Mohammad Motamedi & Rosario la Tremendita
Qasida
De Spaanse dichter Federico García Lorca beschreef de cante jondo (de diepe flamencozang) als een ‘zeldzaam exemplaar van primitieve zang die in zijn noten de ontblote en huiveringwekkende emotie herbergt van de eerste oosterse beschavingen.’

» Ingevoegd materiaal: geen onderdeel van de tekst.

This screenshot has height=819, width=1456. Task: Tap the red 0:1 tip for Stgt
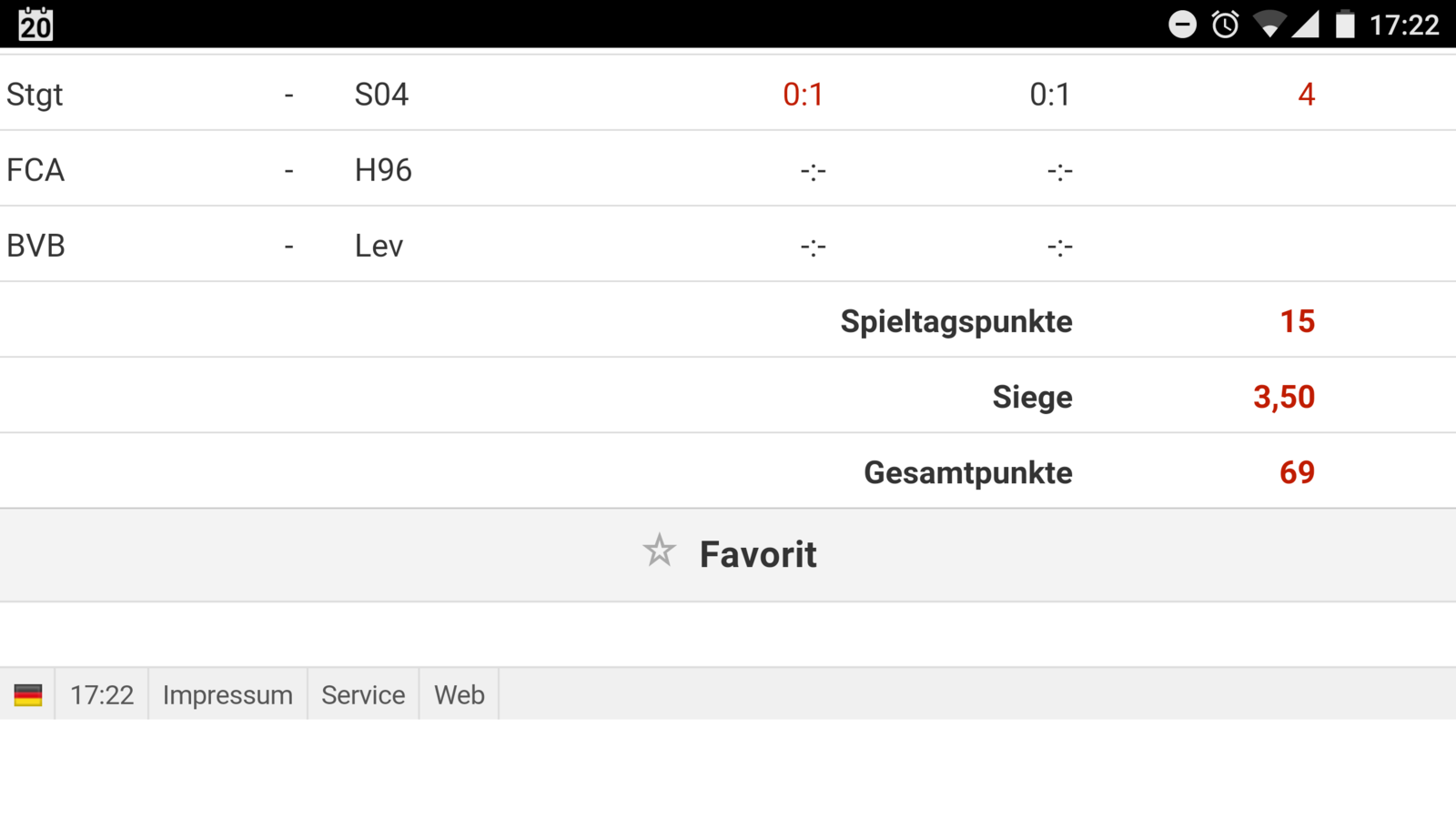(x=803, y=95)
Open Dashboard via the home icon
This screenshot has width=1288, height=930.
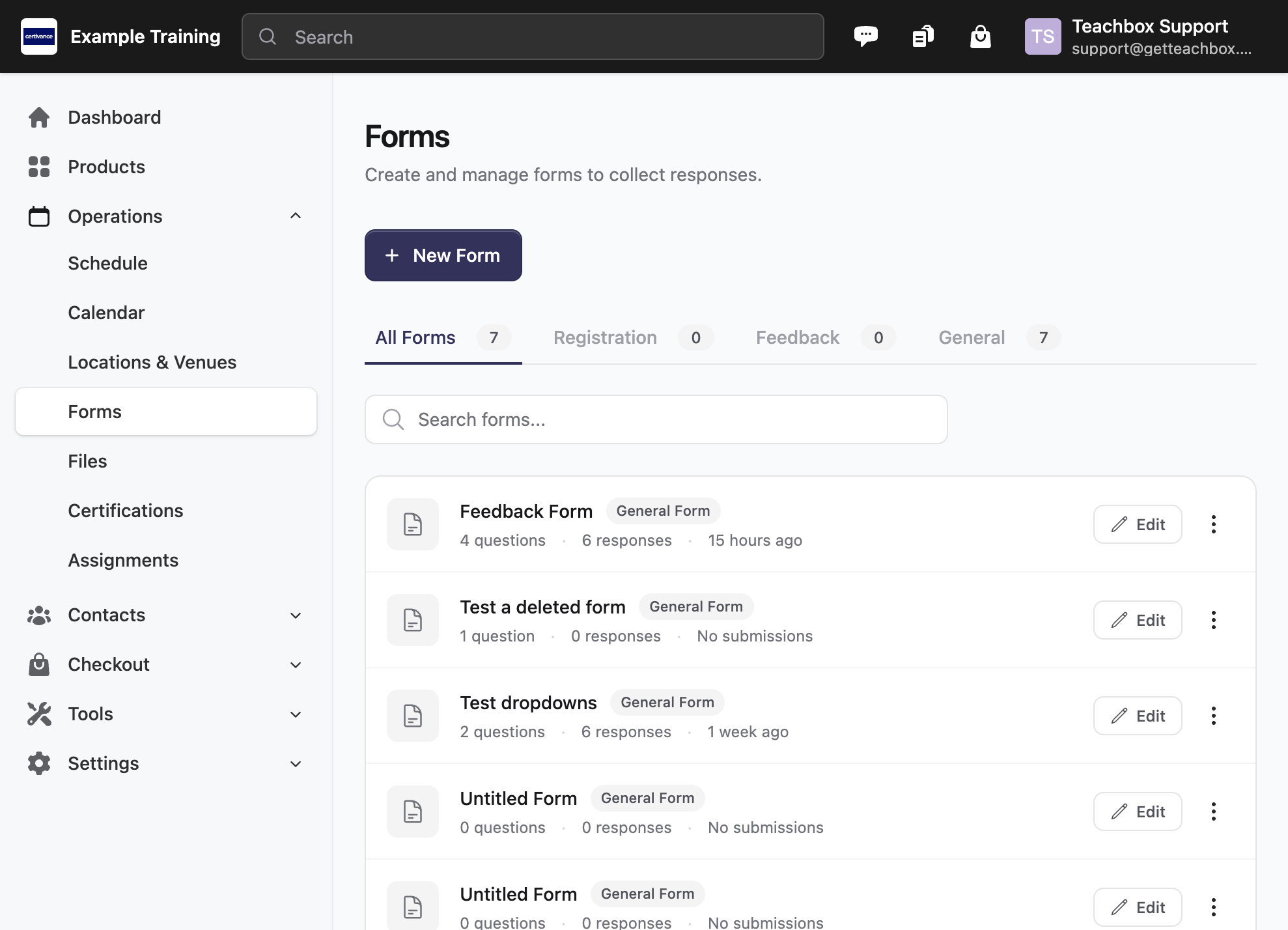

Of Lorca gelijk had, zou kunnen blijken uit het project Qasida, een bijzondere muzikale ontmoeting tussen de jonge Sevillaanse cantaora Rosario ‘La Tremendita’ en haar Iraanse evenknie Mohammad Motamedi. ‘Meer Flamenco dan ‘La Tremendita’ is onmogelijk,’ kopte de Franse krant Le Monde onlangs, na de presentatie van haar debuutalbum A Tiempo op de Biënnale van Sevilla. In Qasida zoekt de zangeres naar de wortels van de flamenco in de rijk uitwaaierende poëtische gezangen en improvisaties van de young rising star van de Iraanse klassieke muziek, Motamedi.
Gezongen Spaanse volkspoëzie vermengt zich met Perzische kunstmuziek tot een klankwereld waarin het oude Al-Andalus zich misschien heel even laat horen.